[Collection entries]
++++++++++++++++++++

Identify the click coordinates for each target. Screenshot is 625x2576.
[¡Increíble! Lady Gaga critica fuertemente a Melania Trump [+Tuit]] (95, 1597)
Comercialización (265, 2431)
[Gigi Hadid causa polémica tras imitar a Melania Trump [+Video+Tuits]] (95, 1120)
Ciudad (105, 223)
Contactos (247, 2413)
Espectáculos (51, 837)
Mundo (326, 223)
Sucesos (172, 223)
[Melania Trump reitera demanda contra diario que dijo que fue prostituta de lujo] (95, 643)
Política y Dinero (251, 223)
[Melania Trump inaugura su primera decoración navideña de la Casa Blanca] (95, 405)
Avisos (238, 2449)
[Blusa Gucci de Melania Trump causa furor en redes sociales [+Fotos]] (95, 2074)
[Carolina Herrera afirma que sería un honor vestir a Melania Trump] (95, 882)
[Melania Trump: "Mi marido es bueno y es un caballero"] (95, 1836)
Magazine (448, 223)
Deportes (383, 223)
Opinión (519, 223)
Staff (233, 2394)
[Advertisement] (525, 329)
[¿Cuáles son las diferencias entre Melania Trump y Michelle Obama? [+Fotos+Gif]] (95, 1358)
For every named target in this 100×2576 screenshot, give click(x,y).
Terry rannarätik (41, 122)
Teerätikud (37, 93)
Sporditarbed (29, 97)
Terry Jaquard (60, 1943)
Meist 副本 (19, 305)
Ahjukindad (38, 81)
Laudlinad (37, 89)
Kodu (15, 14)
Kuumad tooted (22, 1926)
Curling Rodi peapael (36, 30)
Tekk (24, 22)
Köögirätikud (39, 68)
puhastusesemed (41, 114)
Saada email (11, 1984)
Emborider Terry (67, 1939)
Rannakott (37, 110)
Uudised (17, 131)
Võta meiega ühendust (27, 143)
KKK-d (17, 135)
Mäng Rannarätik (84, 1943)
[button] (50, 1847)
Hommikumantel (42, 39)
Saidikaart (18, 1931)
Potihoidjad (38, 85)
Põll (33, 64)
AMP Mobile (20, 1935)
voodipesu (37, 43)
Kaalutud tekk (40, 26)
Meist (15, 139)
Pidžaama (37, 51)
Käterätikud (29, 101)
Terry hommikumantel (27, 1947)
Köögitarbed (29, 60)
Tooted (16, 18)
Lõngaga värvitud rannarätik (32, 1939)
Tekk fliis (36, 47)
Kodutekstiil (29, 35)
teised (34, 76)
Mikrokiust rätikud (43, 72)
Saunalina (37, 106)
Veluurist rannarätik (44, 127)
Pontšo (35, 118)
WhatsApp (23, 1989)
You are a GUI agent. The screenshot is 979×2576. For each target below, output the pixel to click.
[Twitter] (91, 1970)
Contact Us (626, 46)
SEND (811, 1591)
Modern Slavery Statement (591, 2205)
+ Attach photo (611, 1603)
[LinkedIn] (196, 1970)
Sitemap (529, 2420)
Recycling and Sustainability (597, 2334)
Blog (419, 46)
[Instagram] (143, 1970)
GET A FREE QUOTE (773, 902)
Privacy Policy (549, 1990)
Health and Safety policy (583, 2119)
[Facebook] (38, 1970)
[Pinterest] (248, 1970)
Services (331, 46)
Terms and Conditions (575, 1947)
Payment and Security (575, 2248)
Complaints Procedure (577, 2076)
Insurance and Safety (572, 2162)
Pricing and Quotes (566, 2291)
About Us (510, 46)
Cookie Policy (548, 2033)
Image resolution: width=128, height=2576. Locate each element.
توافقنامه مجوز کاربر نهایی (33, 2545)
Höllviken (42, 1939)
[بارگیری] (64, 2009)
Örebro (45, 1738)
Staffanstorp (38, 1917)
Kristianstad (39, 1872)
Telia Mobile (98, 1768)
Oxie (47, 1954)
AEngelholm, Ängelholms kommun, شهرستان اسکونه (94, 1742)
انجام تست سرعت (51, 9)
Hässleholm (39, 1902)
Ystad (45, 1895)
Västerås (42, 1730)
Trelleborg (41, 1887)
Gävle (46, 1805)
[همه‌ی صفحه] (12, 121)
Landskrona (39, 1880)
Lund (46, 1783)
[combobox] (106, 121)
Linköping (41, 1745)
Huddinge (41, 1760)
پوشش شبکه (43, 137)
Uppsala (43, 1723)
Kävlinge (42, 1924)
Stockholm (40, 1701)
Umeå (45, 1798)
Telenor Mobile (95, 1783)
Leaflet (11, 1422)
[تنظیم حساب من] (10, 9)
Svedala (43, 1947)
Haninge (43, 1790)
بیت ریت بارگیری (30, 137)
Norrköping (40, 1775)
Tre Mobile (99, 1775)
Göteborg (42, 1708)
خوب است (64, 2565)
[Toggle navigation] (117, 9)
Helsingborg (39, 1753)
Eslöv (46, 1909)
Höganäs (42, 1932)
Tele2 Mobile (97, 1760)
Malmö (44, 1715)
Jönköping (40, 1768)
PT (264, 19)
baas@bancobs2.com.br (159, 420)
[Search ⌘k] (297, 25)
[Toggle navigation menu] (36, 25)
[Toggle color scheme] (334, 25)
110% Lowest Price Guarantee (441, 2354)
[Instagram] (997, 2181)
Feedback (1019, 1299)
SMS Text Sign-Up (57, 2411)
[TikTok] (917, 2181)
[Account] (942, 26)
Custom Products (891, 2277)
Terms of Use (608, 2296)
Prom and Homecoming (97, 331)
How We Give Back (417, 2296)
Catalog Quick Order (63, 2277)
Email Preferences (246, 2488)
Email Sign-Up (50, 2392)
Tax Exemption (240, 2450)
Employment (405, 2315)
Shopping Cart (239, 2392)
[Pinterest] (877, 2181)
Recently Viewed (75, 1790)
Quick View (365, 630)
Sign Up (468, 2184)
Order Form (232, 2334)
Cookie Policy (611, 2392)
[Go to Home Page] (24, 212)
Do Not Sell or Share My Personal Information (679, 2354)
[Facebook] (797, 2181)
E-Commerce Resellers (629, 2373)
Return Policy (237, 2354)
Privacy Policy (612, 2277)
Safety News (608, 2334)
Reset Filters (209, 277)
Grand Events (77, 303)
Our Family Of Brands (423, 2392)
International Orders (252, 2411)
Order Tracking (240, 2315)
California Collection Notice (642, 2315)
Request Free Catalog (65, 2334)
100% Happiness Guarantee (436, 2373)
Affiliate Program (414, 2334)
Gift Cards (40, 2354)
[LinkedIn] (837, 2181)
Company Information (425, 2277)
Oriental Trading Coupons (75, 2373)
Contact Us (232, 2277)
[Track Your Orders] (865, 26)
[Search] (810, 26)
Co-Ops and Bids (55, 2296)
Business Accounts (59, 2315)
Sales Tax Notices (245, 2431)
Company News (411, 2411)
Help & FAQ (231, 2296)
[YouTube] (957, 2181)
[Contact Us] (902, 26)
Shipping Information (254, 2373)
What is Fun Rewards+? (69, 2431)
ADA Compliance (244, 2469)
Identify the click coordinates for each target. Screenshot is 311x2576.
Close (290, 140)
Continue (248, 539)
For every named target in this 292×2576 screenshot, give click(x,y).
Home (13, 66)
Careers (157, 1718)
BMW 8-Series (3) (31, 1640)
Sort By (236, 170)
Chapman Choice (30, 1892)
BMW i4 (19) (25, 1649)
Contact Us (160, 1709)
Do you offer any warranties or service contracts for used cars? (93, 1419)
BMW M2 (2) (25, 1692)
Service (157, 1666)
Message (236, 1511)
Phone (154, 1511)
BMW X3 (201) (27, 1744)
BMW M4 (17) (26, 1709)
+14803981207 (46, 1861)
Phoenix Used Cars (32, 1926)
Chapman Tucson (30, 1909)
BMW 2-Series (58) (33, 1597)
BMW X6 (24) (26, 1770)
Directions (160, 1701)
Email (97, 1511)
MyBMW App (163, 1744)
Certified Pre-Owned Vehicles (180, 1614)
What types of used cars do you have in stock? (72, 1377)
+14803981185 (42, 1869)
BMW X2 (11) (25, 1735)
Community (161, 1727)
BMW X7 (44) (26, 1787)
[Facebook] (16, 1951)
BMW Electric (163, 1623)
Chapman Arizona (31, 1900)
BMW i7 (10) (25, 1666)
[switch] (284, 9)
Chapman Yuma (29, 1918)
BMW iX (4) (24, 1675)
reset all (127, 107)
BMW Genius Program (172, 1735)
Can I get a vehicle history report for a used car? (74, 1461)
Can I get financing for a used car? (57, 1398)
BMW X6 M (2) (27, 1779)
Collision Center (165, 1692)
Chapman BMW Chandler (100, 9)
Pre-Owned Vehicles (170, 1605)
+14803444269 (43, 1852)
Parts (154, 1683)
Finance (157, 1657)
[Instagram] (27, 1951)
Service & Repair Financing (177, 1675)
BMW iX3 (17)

++++++++++++++++++++

• [Problem requirements] Please transcribe the records exactly from their first line through the line holding "Avisos (238, 2449)", and leave out all others.

• [Solution for this problem]
Identify the click coordinates for each target. Screenshot is 625x2576.
[¡Increíble! Lady Gaga critica fuertemente a Melania Trump [+Tuit]] (95, 1597)
Comercialización (265, 2431)
[Gigi Hadid causa polémica tras imitar a Melania Trump [+Video+Tuits]] (95, 1120)
Ciudad (105, 223)
Contactos (247, 2413)
Espectáculos (51, 837)
Mundo (326, 223)
Sucesos (172, 223)
[Melania Trump reitera demanda contra diario que dijo que fue prostituta de lujo] (95, 643)
Política y Dinero (251, 223)
[Melania Trump inaugura su primera decoración navideña de la Casa Blanca] (95, 405)
Avisos (238, 2449)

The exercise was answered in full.